[Records about locating elements on screens]
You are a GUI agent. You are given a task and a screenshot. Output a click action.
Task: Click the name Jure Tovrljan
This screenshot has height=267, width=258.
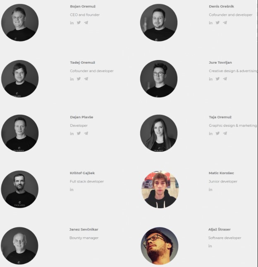pos(220,63)
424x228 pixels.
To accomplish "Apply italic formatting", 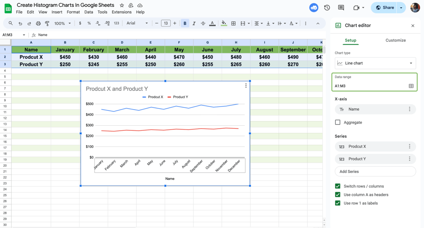I will pyautogui.click(x=194, y=23).
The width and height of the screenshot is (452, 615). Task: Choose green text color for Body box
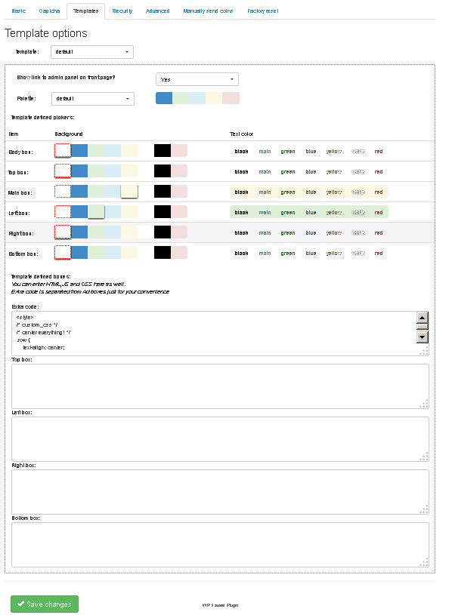pos(288,152)
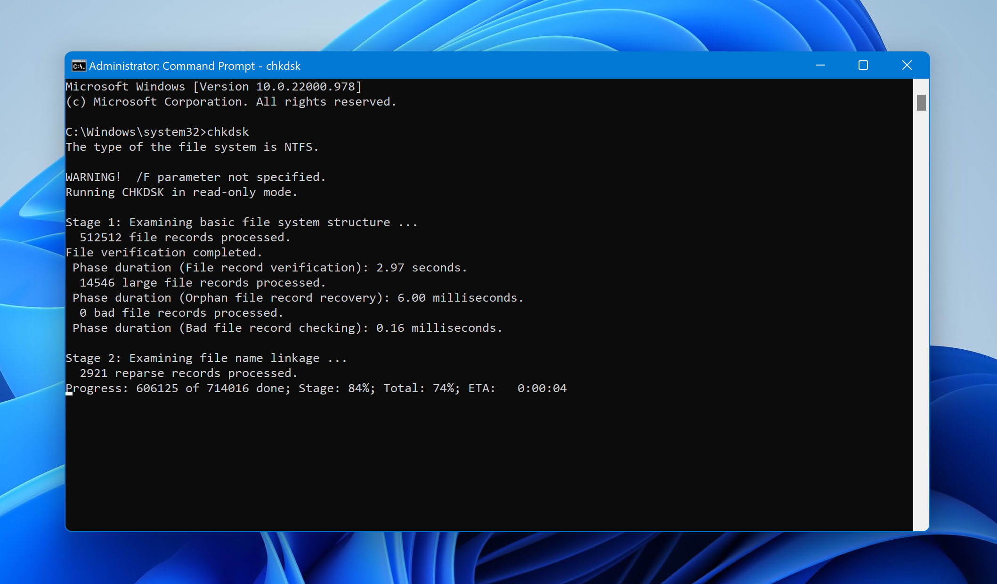The width and height of the screenshot is (997, 584).
Task: Click the blinking cursor under the Progress line
Action: 69,394
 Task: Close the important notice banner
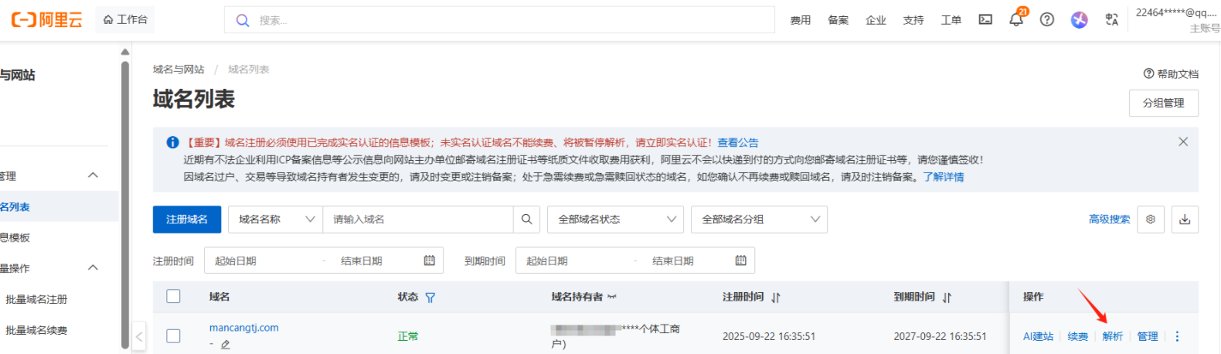(x=1182, y=142)
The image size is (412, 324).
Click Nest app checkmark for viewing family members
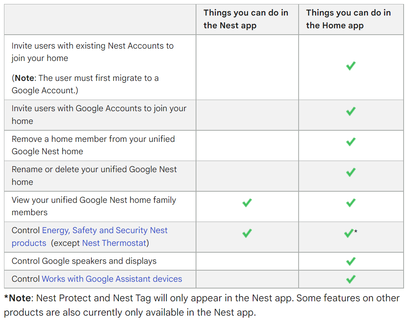(247, 203)
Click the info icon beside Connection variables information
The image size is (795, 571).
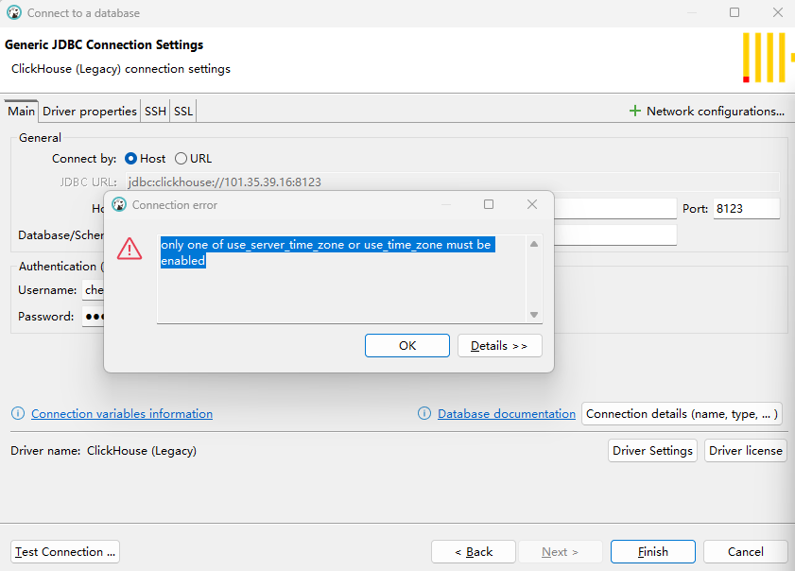coord(17,413)
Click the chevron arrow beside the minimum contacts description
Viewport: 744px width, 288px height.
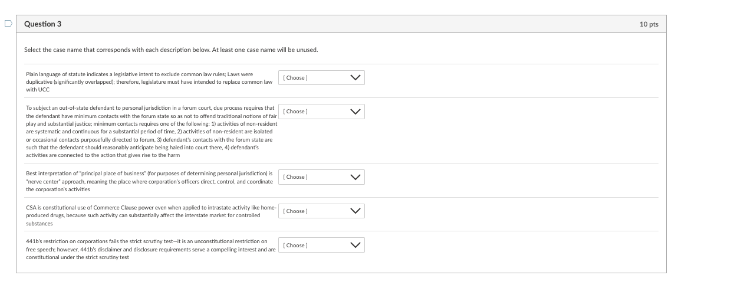point(355,112)
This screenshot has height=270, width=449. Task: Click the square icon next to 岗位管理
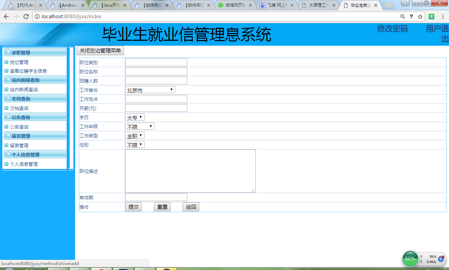6,62
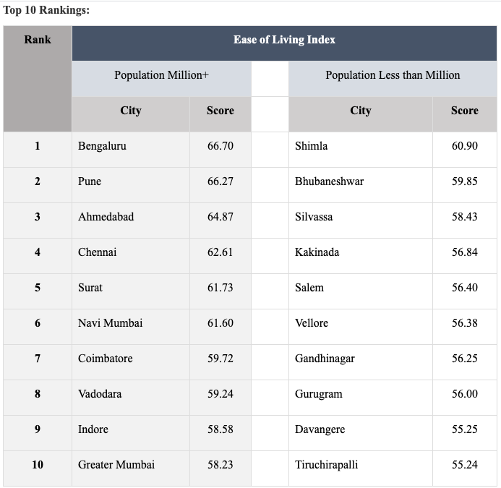Select the Population Million+ subheader
The height and width of the screenshot is (488, 501).
(x=161, y=75)
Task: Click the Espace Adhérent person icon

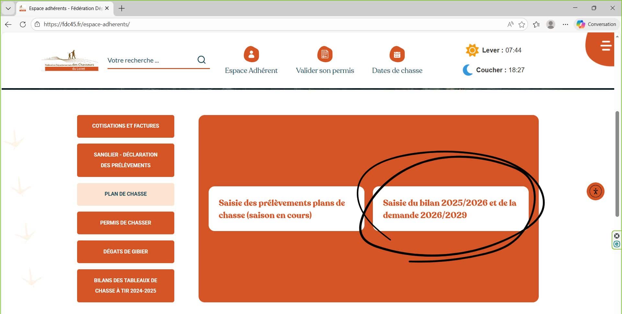Action: coord(251,54)
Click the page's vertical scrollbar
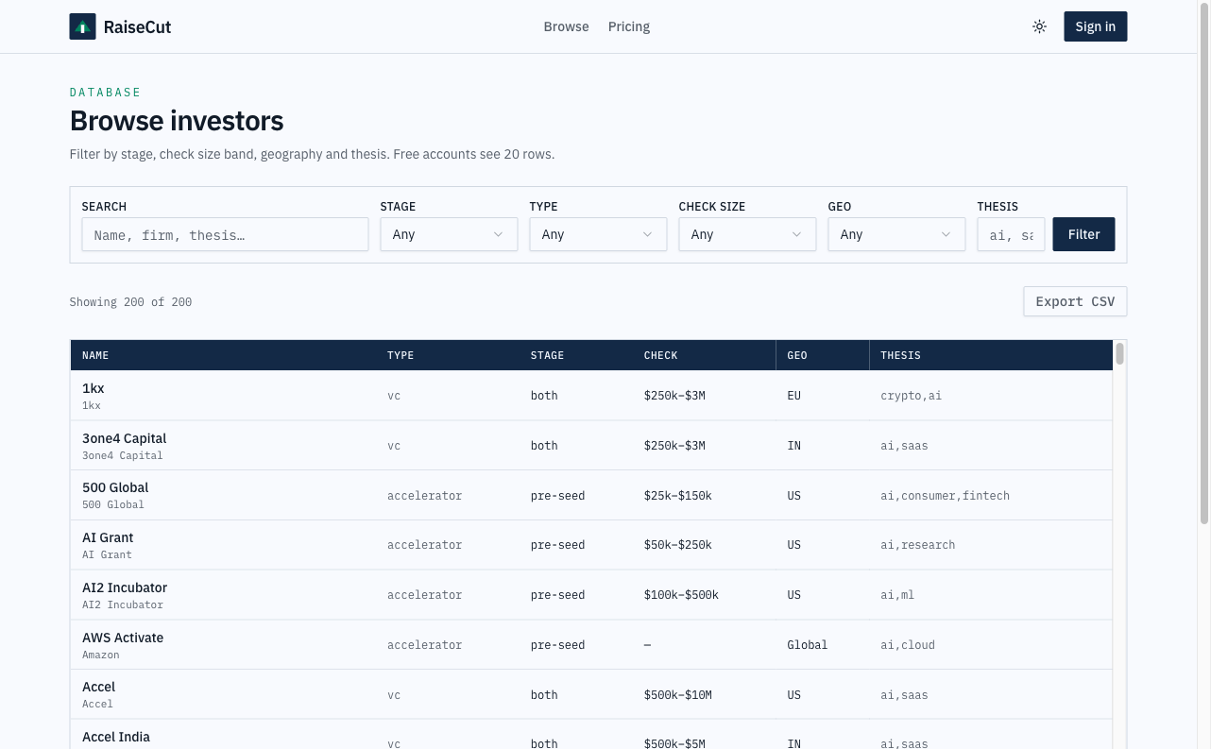 (1203, 264)
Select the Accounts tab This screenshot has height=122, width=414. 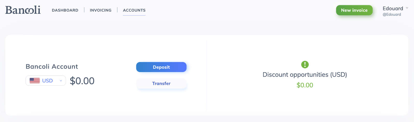[x=134, y=10]
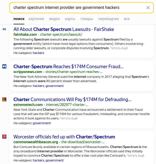
Task: Open All About Charter Spectrum Lawsuits result
Action: tap(64, 29)
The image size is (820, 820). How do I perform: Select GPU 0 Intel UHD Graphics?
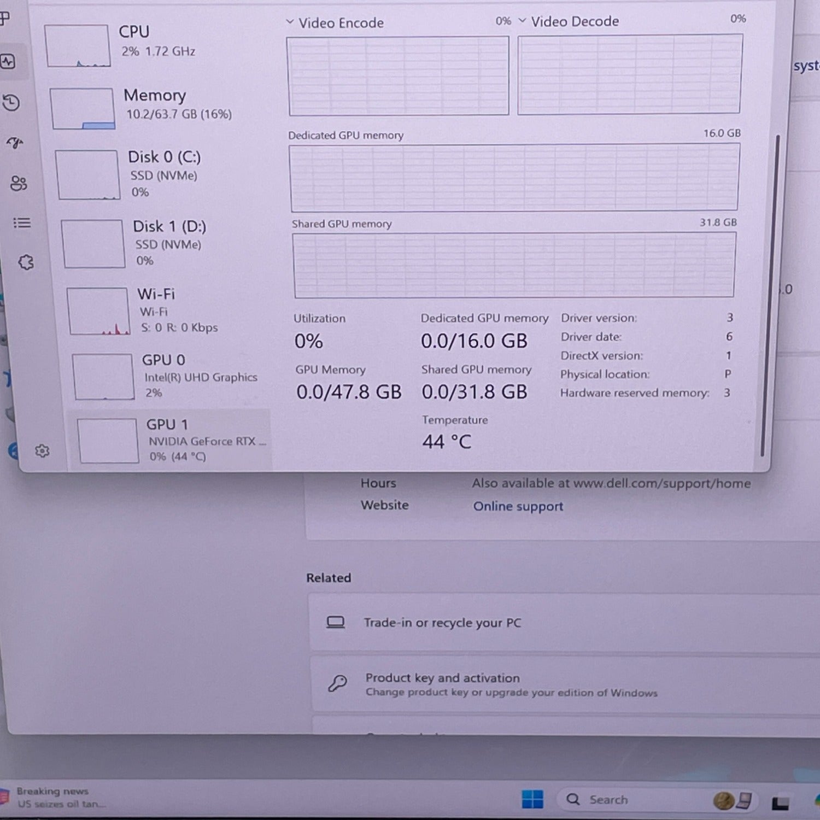pyautogui.click(x=164, y=376)
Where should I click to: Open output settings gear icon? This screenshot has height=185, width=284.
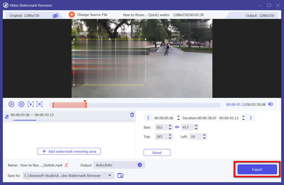click(x=140, y=165)
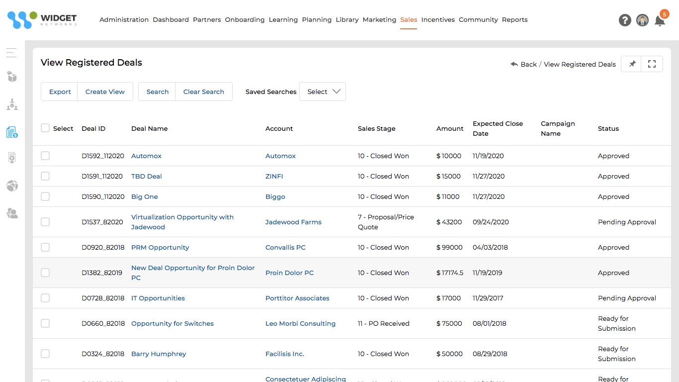
Task: Open the Deal Registration sidebar icon
Action: [x=11, y=132]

INSTRUCTIONS FOR THE TASK.
Please rewrite the material starting at the line that contains "The width and height of the screenshot is (452, 615)." and ending at the line that contains "(x=1182, y=142)", changing "green" to "blue" and keeping everything else as is. Leave the pictures out.

ANSWER FOR THIS EXERCISE.
The width and height of the screenshot is (452, 615). Task: Choose blue text color for Body box
pos(288,152)
The width and height of the screenshot is (997, 584).
Task: Click the blinking cursor under the Progress line
Action: 69,394
 Task: Close the important notice banner
(x=1182, y=142)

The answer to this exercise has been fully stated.